Monday, Dec. 20, 1937

Jazz Symphony

Nobody expects jazz musicians to play symphonies. But some high-brow concert audiences still think that symphonic musicians can play jazz. Symphonies are made to be played in concert halls for people who buy tickets to listen to them; the best jazz is made up on the spur of the moment, belongs in the jam session or the dance hall. Last week in Philadelphia's mid-Victorian Academy of Music, members of the Philadelphia Orchestra, under platinum-blond Maestro Leopold Stokowski, jiggled and swayed, did their best to lose their educated musician's sense of discipline, tried embarrassingly to get hot. The result was pretty tepid, but not their fault. William Grant Still, Negro composer of the Afro-American Symphony, had asked for it by writing a new Symphony in G Minor based on jazz, blues and other American musical idioms.

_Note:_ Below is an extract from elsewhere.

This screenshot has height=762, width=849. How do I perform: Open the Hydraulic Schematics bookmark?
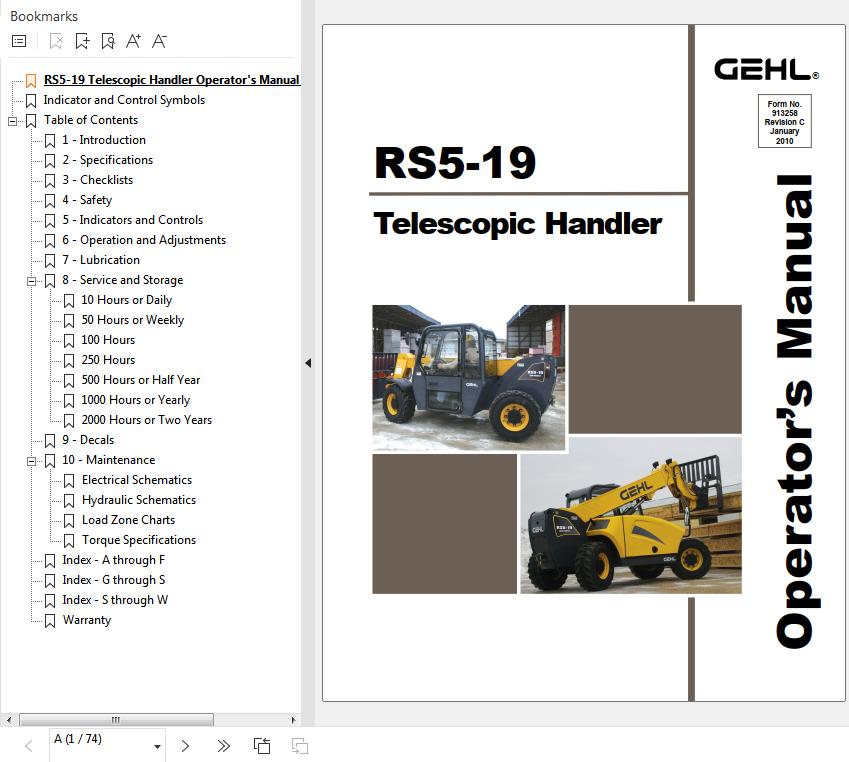[x=138, y=500]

Subtitled Song of a New Race, Composer Still's newest work purports to "point musically to changes wrought in a people through the progressive and transmuting spirit of America." Its four movements are labeled "Yearning," "Sorrow," "Humor" and "Aspiration." Pleasantly sentimental in the moments when it was not jazzy, the score was more impressive in its clear professional instrumentation (Composer Still once orchestrated for Paul Whiteman) than through its intrinsic musical qualities. Minus its jazz content it might possibly have been a better symphony; minus its symphonic pretensions, its jazz moments would certainly have been better jazz.

U. S. "nationalist" composers have long sought to combine these two musical styles, to create a type of symphony that is peculiarly a U. S. product. Jazz, or "Afro-American" symphonists prominent in recent seasons have included: Negro Composer William L. Dawson, who conducts the Tuskegee Choir, and whose Negro Folk Symphony No. 1 was performed by the Philadelphia Orchestra under Conductor Stokowski three years ago; Otto Cesana, onetime staff composer at Manhattan's Radio City, whose two jazz-inspired symphonies have been broadcast by Radio Maestro Erno Rapee; 23-year-old Radio Arranger Morton Gould, whose Swing Symphonette is scheduled for performance later this season.

George Gershwin, Louis Gruenberg, John Alden Carpenter, most famous of U. S. nationalist composers, have avoided jazz symphonies, contenting themselves with writing rhapsodies, operas, ballets, tone-poems. Loudest pooh-poohing of their efforts has come, not from high-brow critics and musicians, but from swing and hot jazz fans who find this symphonic jazz stiff and imitative.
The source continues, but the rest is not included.